VORLIEGENDER TEXT
****

Advent, Advent, die nachbarliche Lichterkette brennt

Die Adventszeit ist eine Zeit der Besinnung und der Festlichkeit. Traditionell gehören zur Advents- und Weihnachtszeit auch festliche Beleuchtungen an Wohn- und Geschäftshäusern. Besonders üppige und helle Beleuchtungsanlagen führen dabei aber regelmässig zu nachbarrechtlichen Konflikten. Nachstehend sollen die einschlägigen rechtlichen Normen und die dazu ergangene bundesgerichtliche Rechtsprechung im Sinne eines Überblicks aufgezeigt werden.

Umweltschutzgesetz

Künstliches Licht fällt unter die Definition einer Einwirkung im Sinne von Art. 7 Abs. 1 USG und ist daher am Ort ihres Einwirkens als Immission zu bezeichnen (Art. 7 Abs. 2 USG). Das im Umweltschutzgesetz verankerte Vorsorgeprinzip gilt auch im Hinblick auf Lichtimmissionen, wonach schädliche oder lästige Einwirkungen frühzeitig zu erkennen und zu begrenzen sind (Art. 1 Abs. 2 USG sowie Art. 11 Abs. 1 und 2 USG). Gemäss bundesgerichtlicher Rechtsprechung bestehe, da bislang Erkenntnisse zur Quantifizierung der negativen Auswirkungen von Lichtimmissionen auf Pflanzen und Tiere fehlen, ein gewichtiges öffentliches Interesse, unnötige Lichtimmissionen im Rahmen der Vorsorge zu begrenzen (BGE 140 II 33 E 5.4). Dies gelte, so das Bundesgericht weiter, nicht nur für öffentliche Beleuchtungsanlagen und besonders intensive private Lichtimmissionen (wie etwa Skybeamer), sondern für jede künstliche Lichtquelle, die potentiell unerwünschte Lichtimmissionen verursacht (BGE 140 II 33 E 5.5). Gemäss dem Vorsorgeprinzip soll nur beleuchtet werden, was beleuchtet werden muss und auch dies nur mit der geringstmöglichen Gesamtlichtmenge.

****

SCHRIFTLICHE AUFGABEN
**1.** Bearbeite im Text zur Weihnachtsbeleuchtung den Abschnitt, der mit den Worten „Advent, Advent, die“ beginnt und mit „Überblicks aufgezeigt werden.“ endet. Gib ihn vollständig wieder und setze dabei „Feierlichkeit“ anstelle von „Festlichkeit“ ein.
**2.** Nach welchem Prinzip soll laut dem Text zur Weihnachtsbeleuchtung nur beleuchtet werden, was beleuchtet werden muss?
**3.** Setze den Text über Weihnachtsbeleuchtung und Nachbarrecht nach seinem letzten Satz fort.

ROHDATEN
****

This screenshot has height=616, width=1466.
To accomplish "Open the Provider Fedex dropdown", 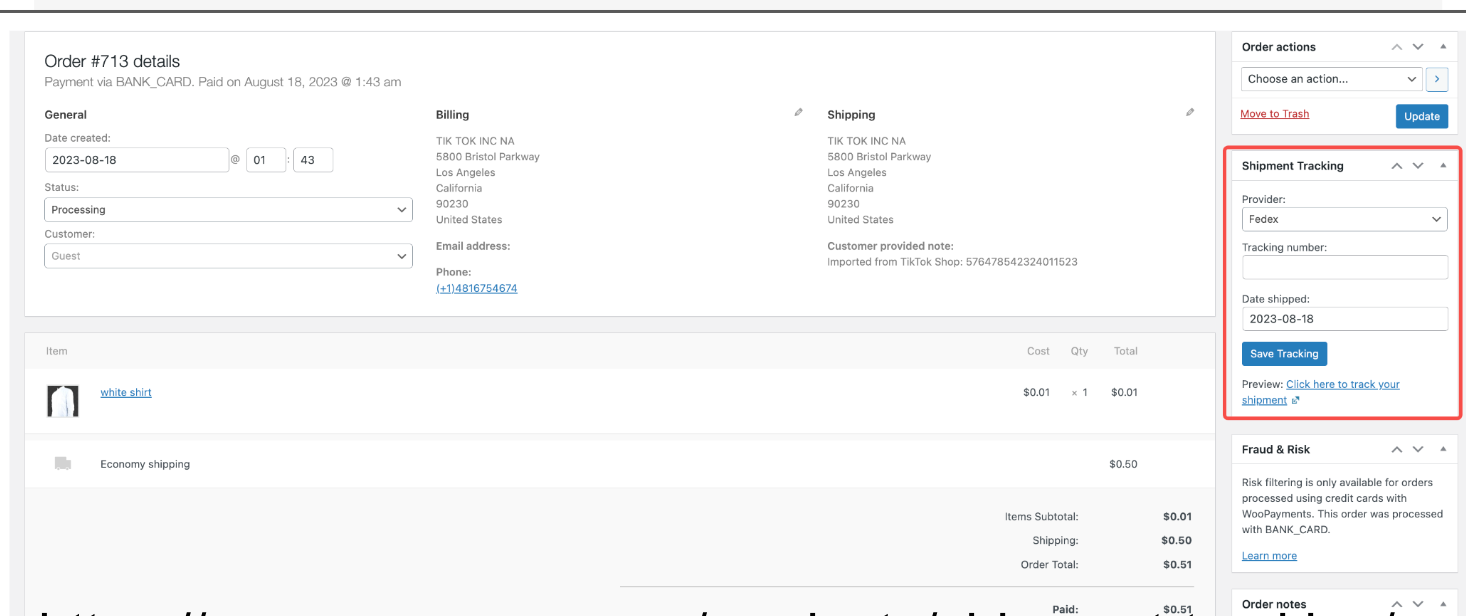I will point(1344,219).
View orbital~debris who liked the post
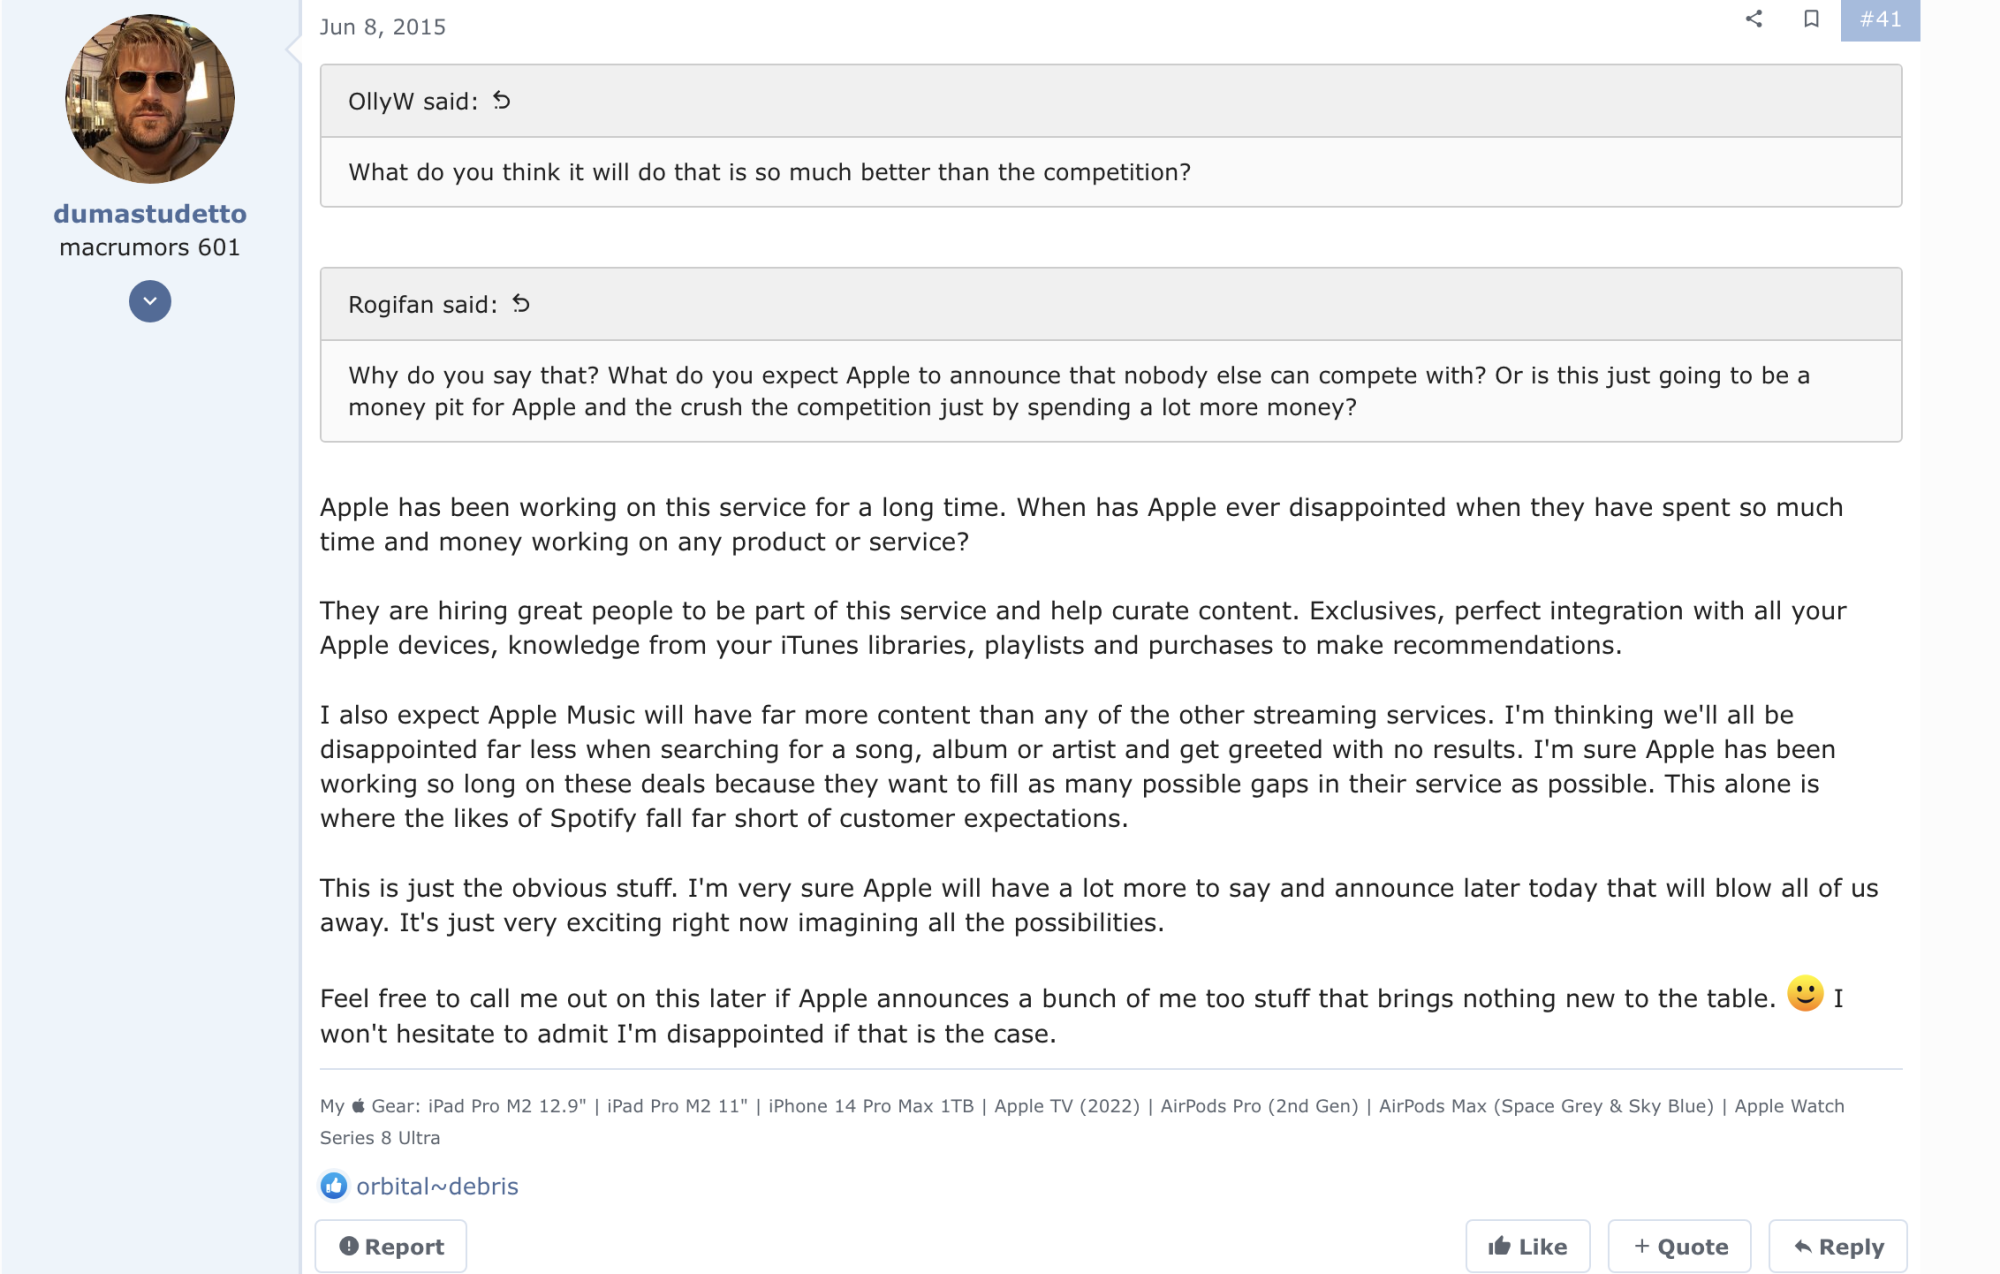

****

ANTWORTEN
**1.**
Advent, Advent, die nachbarliche Lichterkette brennt

Die Adventszeit ist eine Zeit der Besinnung und der Feierlichkeit. Traditionell gehören zur Advents- und Weihnachtszeit auch festliche Beleuchtungen an Wohn- und Geschäftshäusern. Besonders üppige und helle Beleuchtungsanlagen führen dabei aber regelmässig zu nachbarrechtlichen Konflikten. Nachstehend sollen die einschlägigen rechtlichen Normen und die dazu ergangene bundesgerichtliche Rechtsprechung im Sinne eines Überblicks aufgezeigt werden.

**2.** Nach dem Vorsorgeprinzip.

**3.**
Vorneweg ist aber festzuhalten, dass es sich bei Weihnachtsbeleuchtungen im Grundsatz nicht um eine unerwünschte Immission handelt, was bei der Auslegung und Anwendung der einschlägigen Bestimmungen des Umweltschutzrechts ins Gewicht fällt

Fehlende Grenzwerte – Einzelfallbeurteilung

Für sichtbares Licht gibt es (noch) keine Immissionsgrenzwerte. Die Behörden sind daher gehalten, Lichtimmissionen im Einzelfall mit dem Ziel zu beurteilen, die Bevölkerung in ihrem Wohlbefinden zu schützen. Mithin hat sich ein/e Richter/In im Streitfall unmittelbar auf Art. 11 bis 18 USG zu stützen (BGE 124 II 219 E. 7a mit Hinweisen).

Damit eine Weihnachtsbeleuchtung beschränkt werden könnte, müsste zunächst eine Lichtimmission nachgewiesen werden. Hierzu ist es gemäss Rechtsprechung notwendig, dass das Licht, vom Grundstück der Beschwerdeführerin aus, überhaupt wahrnehmbar ist. Wenn keine direkte Sichtverbindung besteht, ist zu untersuchen, ob und falls ja wie stark, bspw. der Nachthimmel durch die Beleuchtung aufgehellt wird. Die Lichtimmission muss mit anderen Worten deutlich wahrnehmbar sein. Dies ist aufgrund qualitativer Kriterien (Art des Lichts, d.h. Flackern, Blinken etc.) und quantitativer Kriterien (Ausmass der Raumaufhellung) zu beurteilen. Dabei sind insbesondere die Umgebung und die darin vorbestehenden Lichtimmissionen zu berücksichtigen (BGE 140 II 214 E. 2.4.; BGer 1C_475/2017 v. 21.9.18, E. 5.2.).

Besonders in dichtbesiedelten Gebieten, bei denen der nächtliche Himmel ohnehin bereits beträchtlich aufgehellt ist, wird die durch eine Weihnachtsbeleuchtung bewirkte Erhellung also wohl kaum wahrnehmbar und deshalb bei fehlender direkter Sichtverbindung auch nicht zu beanstanden sein.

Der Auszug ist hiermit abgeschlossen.